Divide into 2 groups. Group A translates text A group B translates text B “Communicating Through the Earth” with a dictionary.

Text A

Communicating Through the Earth

part I

How do we communicate with people beyond the horizon? What can be made to follow the curve of earth's surface?

Of course, we can send electrical signals through wires around any curves. In the Nineteenth Century, copper wires were strung across the continents and ocean floors and the world was united through te­legraphy. That takes a lot of copper, though, and a lot of maintenance.

We could send light-wave signals and do away with wires, but light waves move in a straight line and won't curve around the earth's bulge. We would have to set up relay stations or place mirrors in orbit to make that work.

Radio waves, like light waves but a million times longer, do better. They travel in straight lines, too, but the upper atmosphere contains regions rich in charged particles (the ionosphere) that tend to reflect the radio waves. It is as though there were natural mirrors in the sky. That makes it possible to send radio signals long distances, and in the Twentieth Century the world was united without wires.

However, the ionosphere is affected by the solar wind. When the sun produces flares, an electrical storm can take place that will disrupt radio communications.

But short radio waves (microwaves) can go right through the ionosphere and be amplified and sent on by communications satellites. As communications satellites improve, signals will be sent from place to place on earth with so little trouble that it would seem unreasonable to ask for anything better.

What can go through the earth itself? Light certainly can't. Radio waves can't.
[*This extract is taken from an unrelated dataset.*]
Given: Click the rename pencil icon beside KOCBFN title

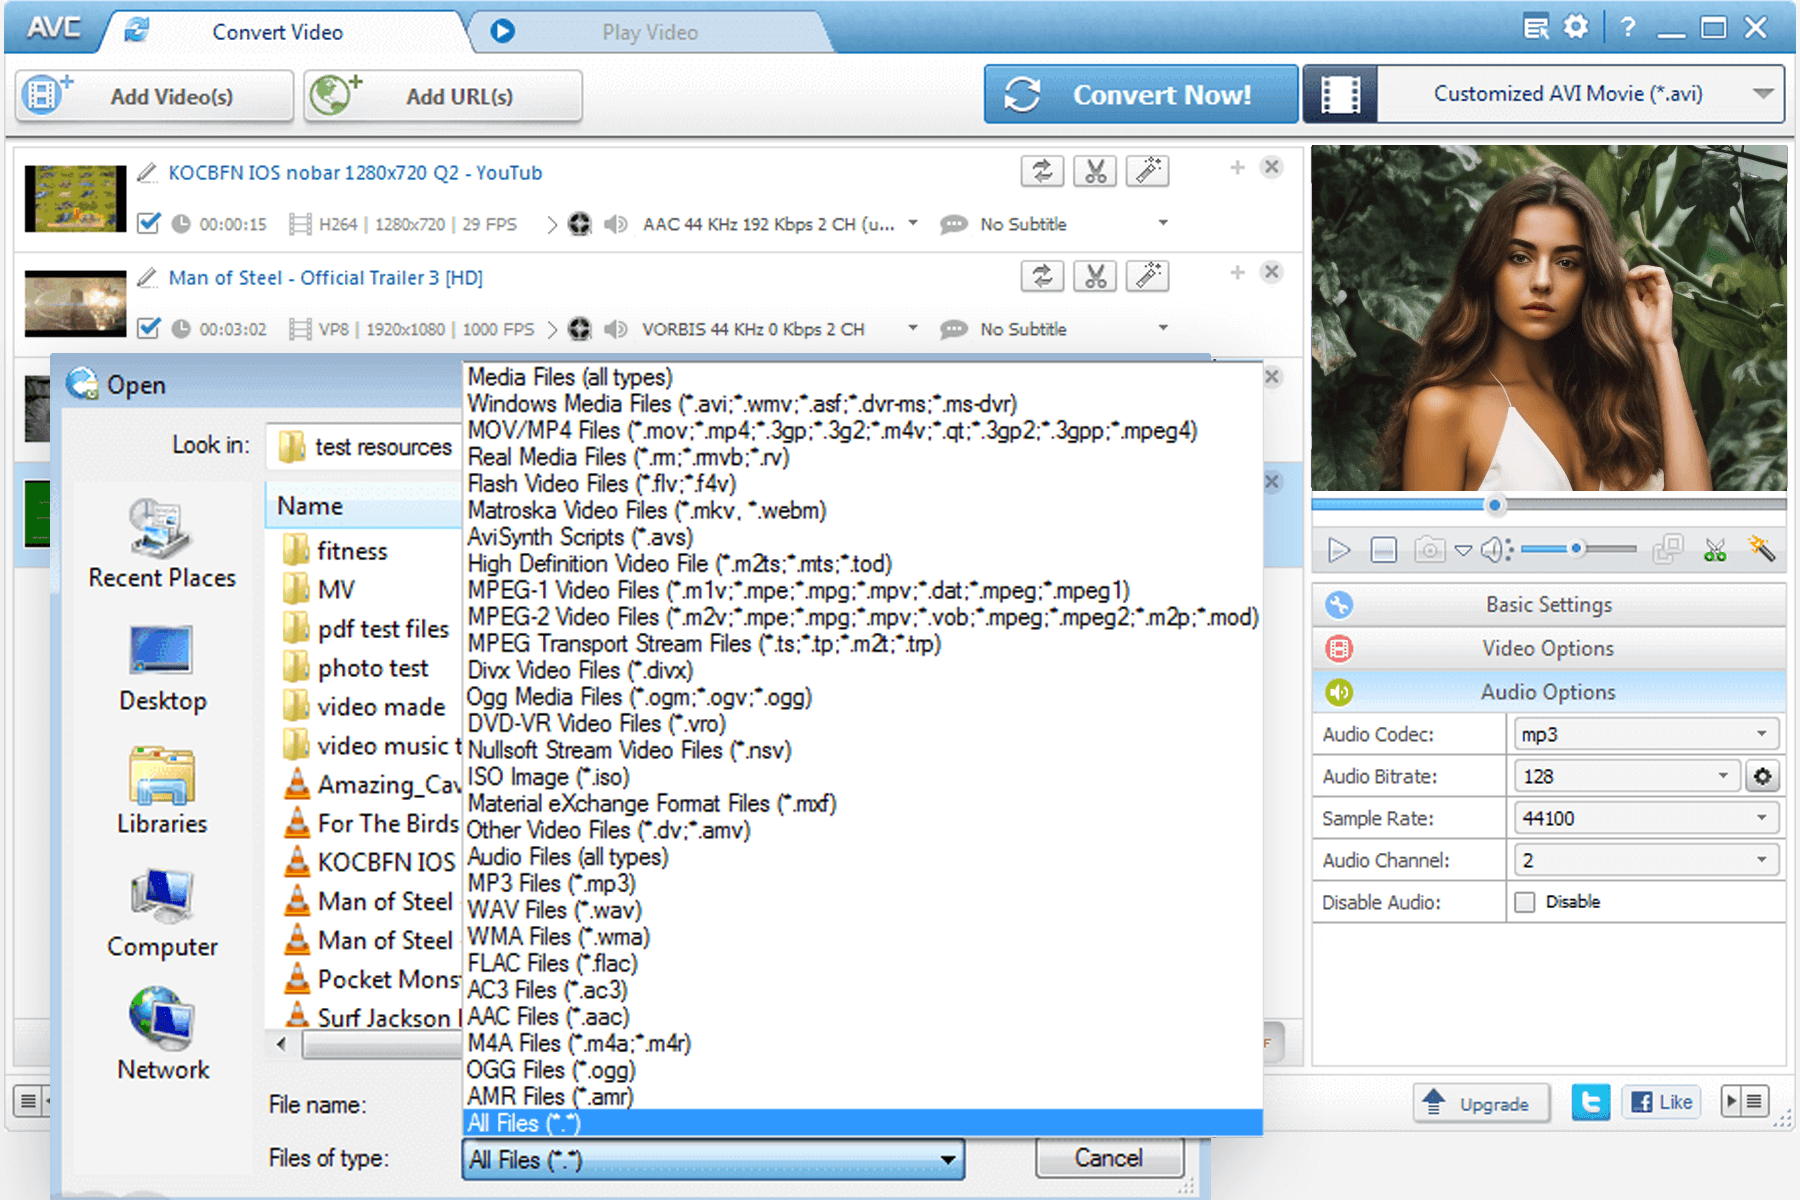Looking at the screenshot, I should click(x=147, y=172).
We can't even string wires through the earth to carry electrical signals.

One thing that does travel through the body of the earth is an earthquake wave, but it takes a very hard blow to set the earth to vibrat­ing perceptibly.
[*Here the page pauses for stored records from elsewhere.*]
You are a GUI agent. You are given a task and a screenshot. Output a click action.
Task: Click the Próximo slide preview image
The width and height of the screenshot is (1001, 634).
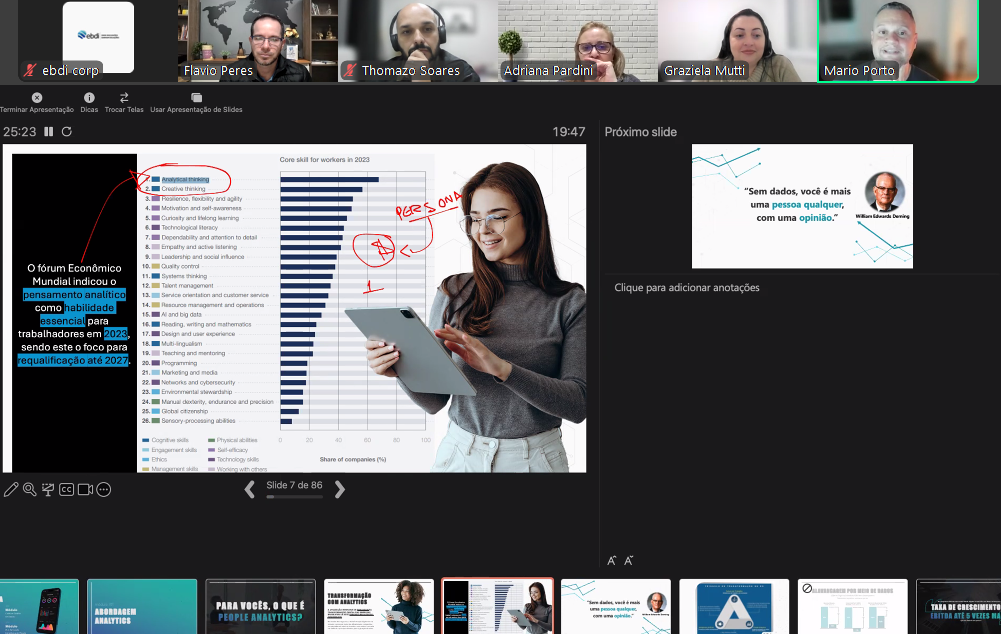click(x=802, y=206)
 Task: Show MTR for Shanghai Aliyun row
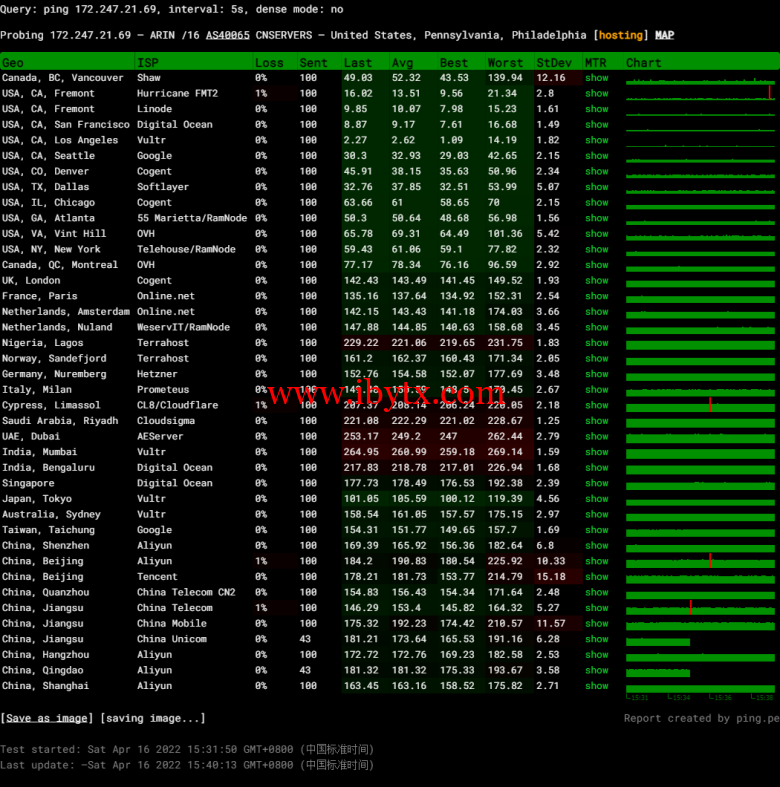tap(597, 686)
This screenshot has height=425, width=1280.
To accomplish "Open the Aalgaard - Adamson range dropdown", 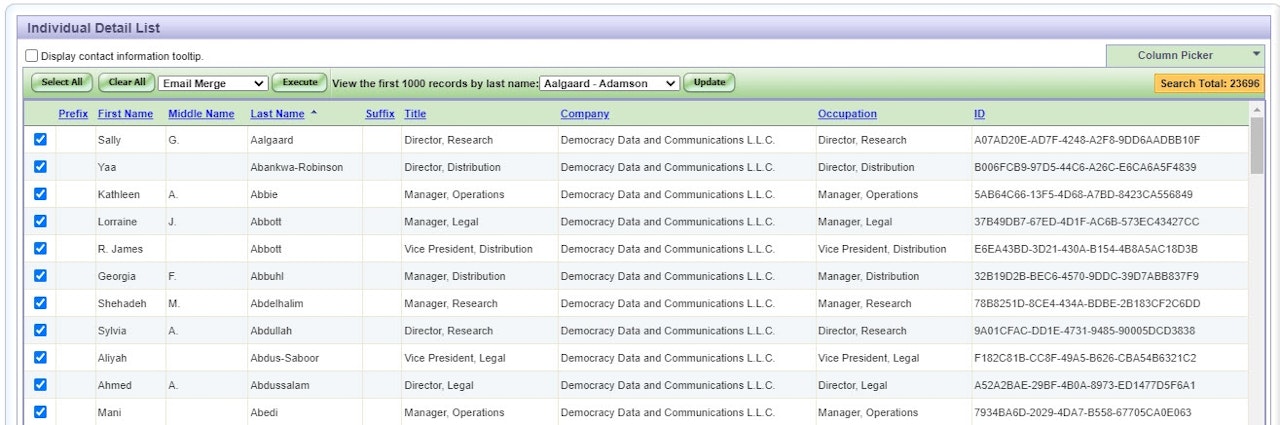I will pos(609,83).
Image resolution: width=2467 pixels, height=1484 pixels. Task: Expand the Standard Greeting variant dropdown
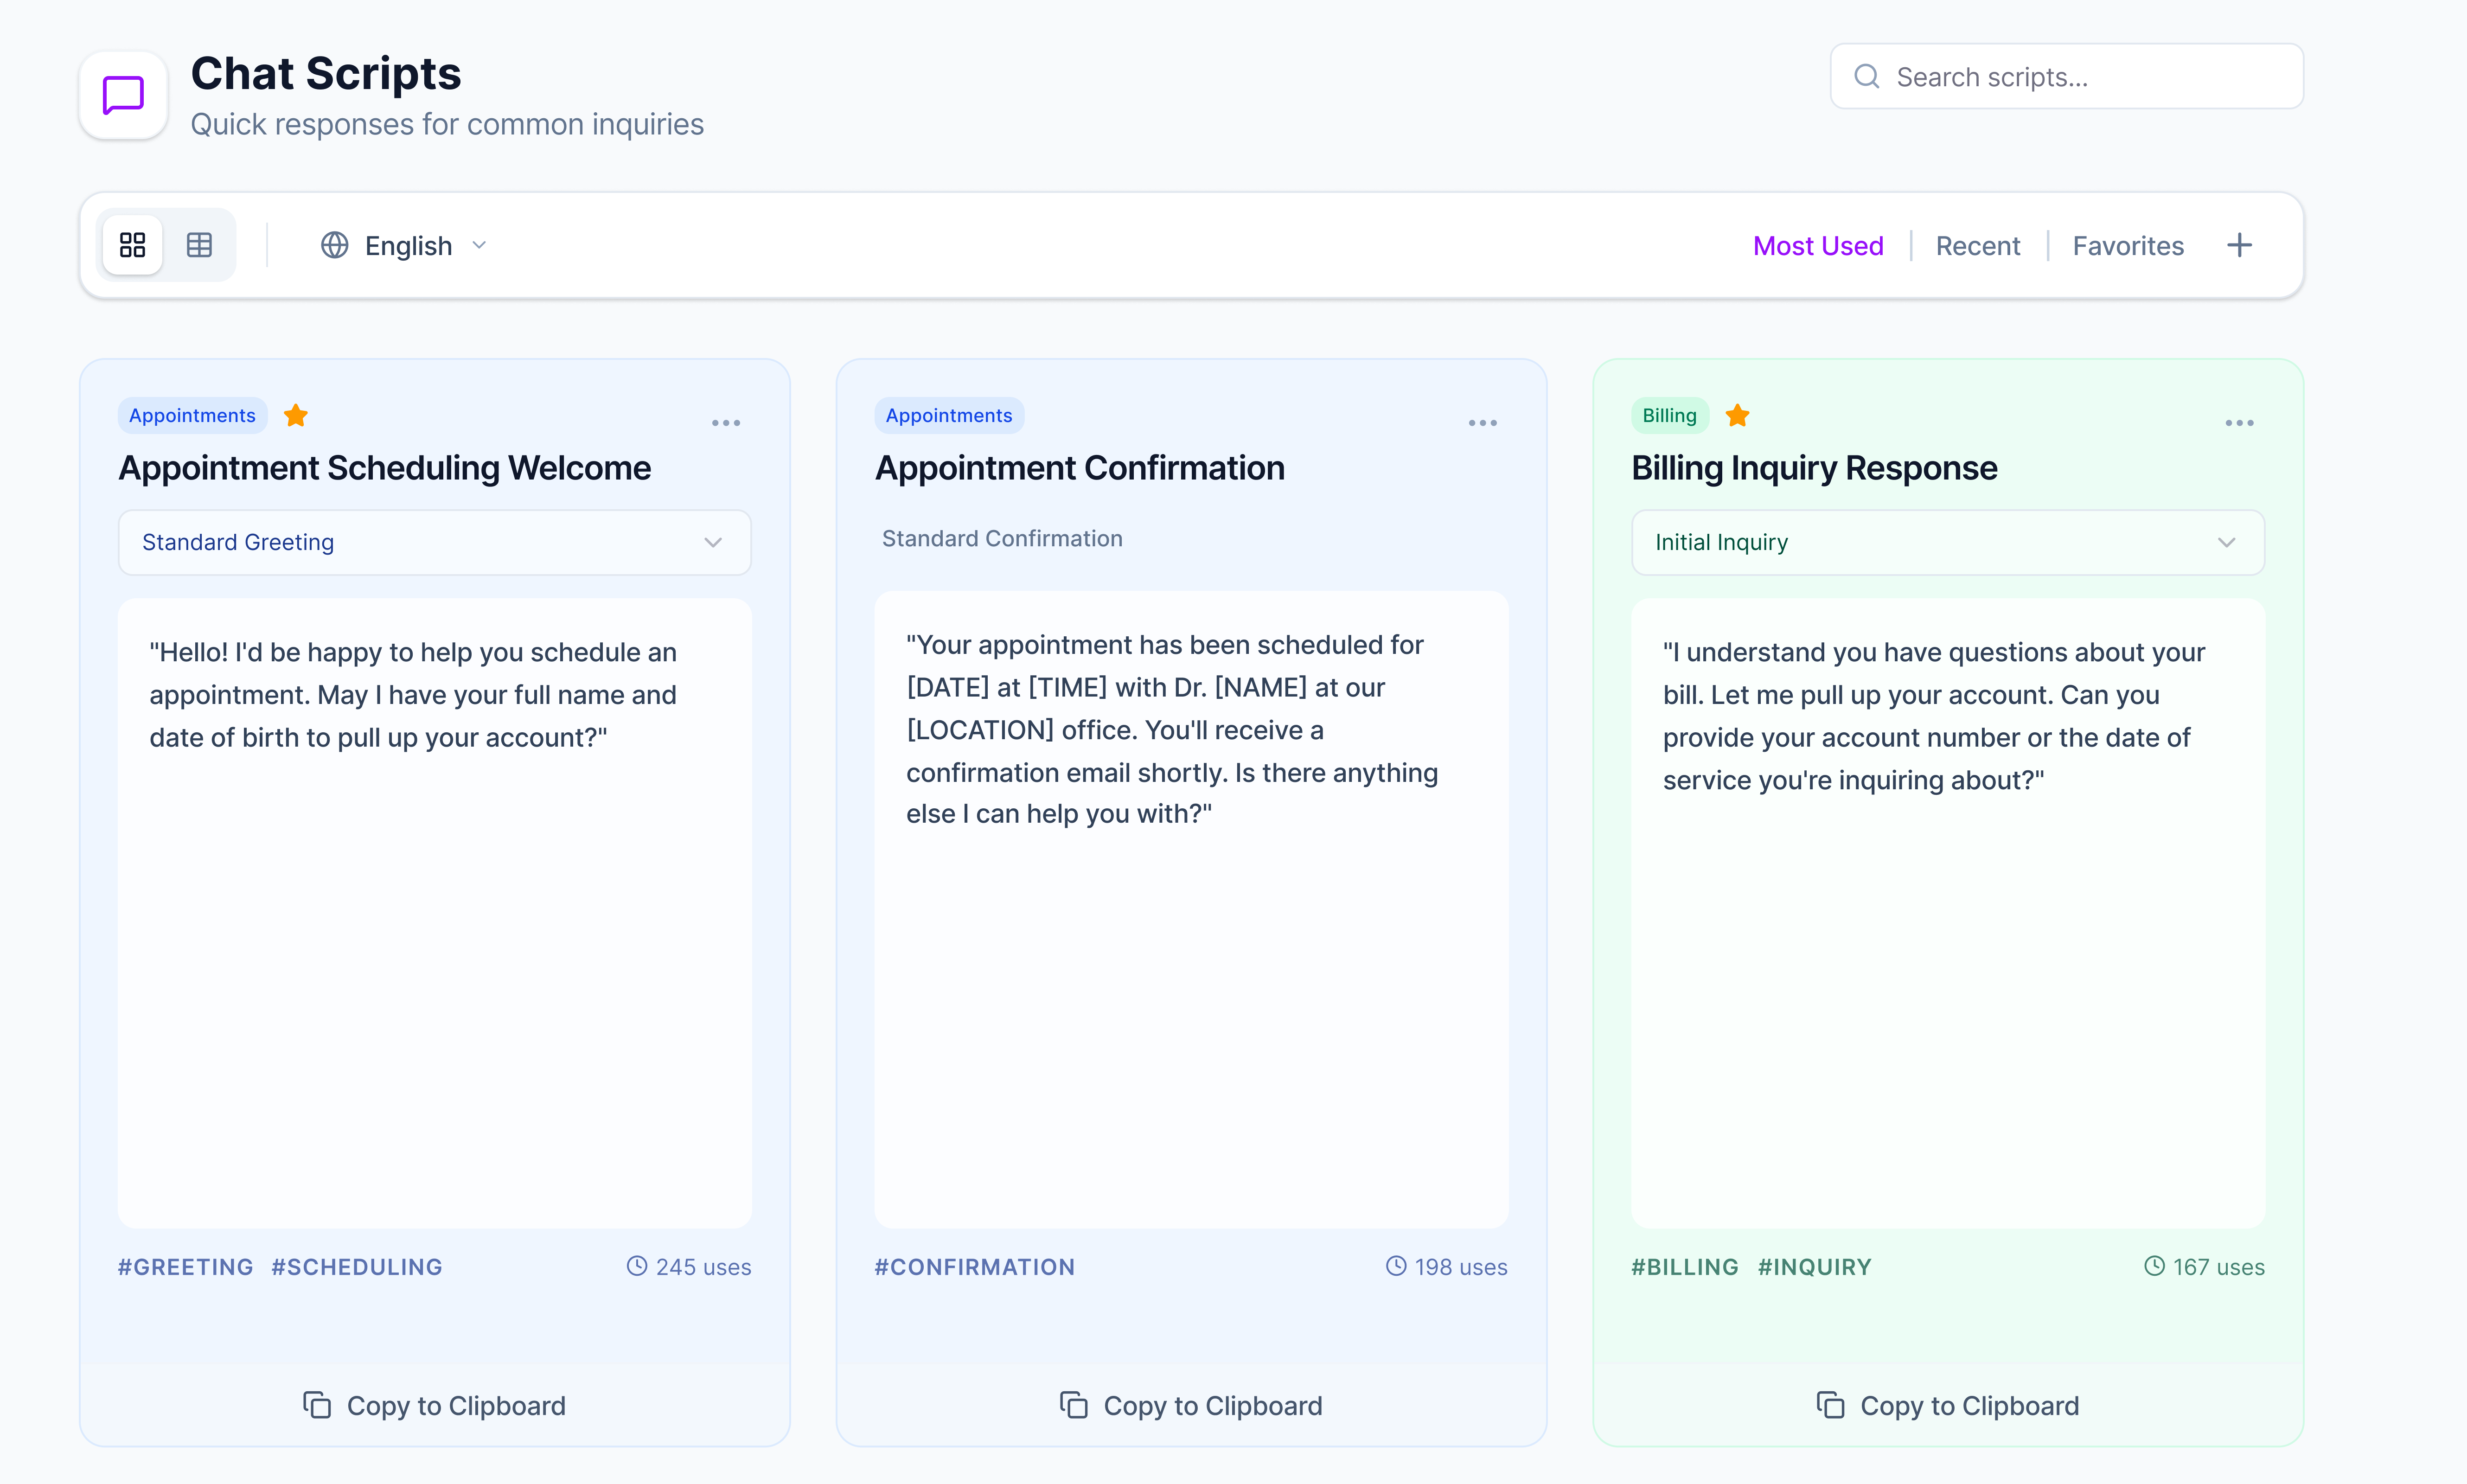click(x=434, y=542)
Text b Communicating Through the Earth part II

On the other hand, certain massless subatomic particles called neutrinos travel at the speed of light and go through matter as though it weren't there. A beam of neutrinos could travel through trillions of miles of solid lead and come out the other end just about unaffected. Neutrinos reach us from every direction and almost every neutrino that does so passes right through the earth in less than a 20th of a second (and through us if we are in their paths).
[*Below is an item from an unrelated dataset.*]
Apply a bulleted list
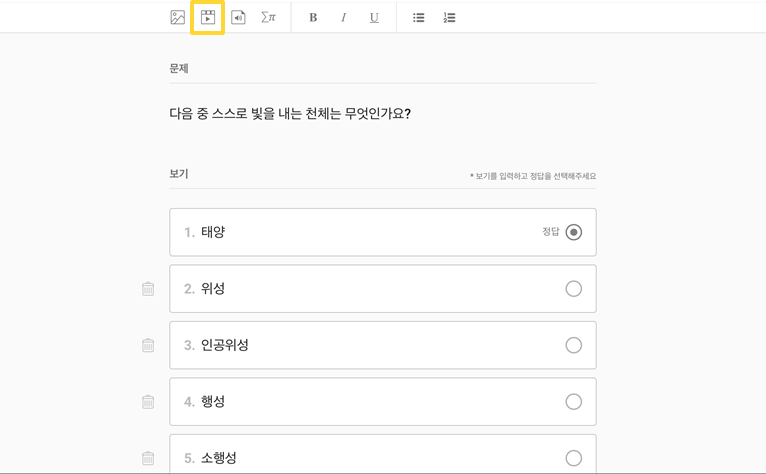 click(x=419, y=18)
This doesn't mean that neutrinos can't be detected. Out of many trillions, one neutrino may occasionally combine with an atomic nucleus and induce a detectable change.

Thus, huge vats of cleaning fluid made up of molecules that include chlorine atoms can serve as a “neutrino telescope”. Such neutri­no telescopes can be placed in mines, a couple of miles under the earth's crust. In that case, nothing can reach them but neutrinos, and, in this way, neutrino-producing reactions deep in the sun's соrе can be studied.

Scientists can produce neutrino beams without much trouble. Some day it might be possible to send them out in Morse code or in more complicated modulation. The day may come when improved neutrino telescopes, using water rather than cleaning fluid, will be placed all over the earth, eventually television sets might be built that would incorporate the equivalent of neutrino telescopes and convert the signals directly into sight and sound.

If this could be done, communications satellites would be un­necessary and so would relay stations of any sort. Any two points on earth's surface (or in mines, or under the sea) would be connected by a mathematically straight line along which neutrinos would move at the speed of light. There is no way of communicating more quickly.

For that matter, neutrinos move in a straight line throughout the universe. They are unaffected by the electromagnetic fields and dust clouds that can disrupt or block microwaves and light.

In the end, then, it may be that communications among worlds would be carried out through neutrino beams.

Perhaps that is why we aren't detecting signals from other intelligent civilizations out there. We're looking for beams of micro­waves, but perhaps we should be looking for beams of neutrinos.